I appreciate that Andrew Stiles of National Review Online took the time to speak with me earlier this week about the so-called War on Women. As I told Stiles, conservatives have always been uncomfortable playing “gender politics,” but that doesn’t mean that they can’t talk to women. Too often conservatives – and by extension Republicans – have ignored women and tried to skirt around seemingly-tricky issues like the wage gap, Lilly Ledbetter, and VAWA.

This is a mistake.

An extensive literature in the field of political science suggests that mass opinion is largely influenced by elite discourse. Voters form opinions about everything from the president to health care from a narrow group of policy experts in the news and their communities.  
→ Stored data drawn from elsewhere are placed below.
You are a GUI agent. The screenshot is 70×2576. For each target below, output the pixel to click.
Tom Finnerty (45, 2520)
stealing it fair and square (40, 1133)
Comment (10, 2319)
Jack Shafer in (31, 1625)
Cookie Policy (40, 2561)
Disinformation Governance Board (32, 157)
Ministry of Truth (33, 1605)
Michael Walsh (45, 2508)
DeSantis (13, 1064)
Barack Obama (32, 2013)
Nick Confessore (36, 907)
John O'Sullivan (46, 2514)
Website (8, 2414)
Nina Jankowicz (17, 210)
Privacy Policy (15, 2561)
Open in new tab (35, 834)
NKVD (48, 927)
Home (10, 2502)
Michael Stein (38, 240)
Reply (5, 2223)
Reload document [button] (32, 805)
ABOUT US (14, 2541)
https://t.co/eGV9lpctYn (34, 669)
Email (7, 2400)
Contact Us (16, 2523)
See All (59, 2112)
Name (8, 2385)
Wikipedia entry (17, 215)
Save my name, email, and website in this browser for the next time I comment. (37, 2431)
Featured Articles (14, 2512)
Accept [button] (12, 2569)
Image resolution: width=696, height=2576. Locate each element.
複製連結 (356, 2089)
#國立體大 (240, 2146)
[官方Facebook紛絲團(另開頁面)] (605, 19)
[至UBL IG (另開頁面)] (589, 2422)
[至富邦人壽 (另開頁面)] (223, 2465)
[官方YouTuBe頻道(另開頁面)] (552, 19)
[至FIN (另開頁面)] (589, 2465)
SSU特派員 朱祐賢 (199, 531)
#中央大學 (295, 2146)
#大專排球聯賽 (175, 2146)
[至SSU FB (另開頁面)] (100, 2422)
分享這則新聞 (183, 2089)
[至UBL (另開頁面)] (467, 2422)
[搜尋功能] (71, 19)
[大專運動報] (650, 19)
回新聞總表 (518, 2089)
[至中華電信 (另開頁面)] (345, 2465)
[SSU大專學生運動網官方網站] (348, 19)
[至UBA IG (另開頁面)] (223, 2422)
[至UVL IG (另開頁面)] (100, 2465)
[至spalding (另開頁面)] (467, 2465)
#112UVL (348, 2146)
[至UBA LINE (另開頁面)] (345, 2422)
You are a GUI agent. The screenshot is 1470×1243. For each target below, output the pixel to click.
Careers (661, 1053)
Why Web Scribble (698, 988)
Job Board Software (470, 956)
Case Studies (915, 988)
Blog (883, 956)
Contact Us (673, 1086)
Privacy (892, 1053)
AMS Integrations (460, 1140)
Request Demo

And the consensus among researchers is that most people rely on those beliefs that are most familiar – at “the top of the head.” What one heard most recently on the morning news or read on the train to work can entirely determine one’s opinion on complicated issues like the economy or a candidate.

At the center of this research is John Zaller, author of The Nature and Origin of Mass Opinion. He demonstrates that periodically the “flow of political communication really is… heavily one-sided.” By examining shifts in public opinion after the flow of political communication becomes two-sided, Zaller demonstrates that public opinion is the product of information flowing from elites to the masses. But it is during these times of two-sided information flows that the variable partisan dispositions and political awareness of individual people really matters. When the public receives competing arguments, liberals are more likely to latch onto the liberal-cued considerations and conservatives onto the conservative-cued considerations.

This may seem self-evident, but too often when it comes to women the flow of information has been almost entirely one-sided and directed by the Left. If conservatives want to impact women voters, they need to start by talking to them. They need to create a competing message – a competing viewpoint – and a two-sided flow of information.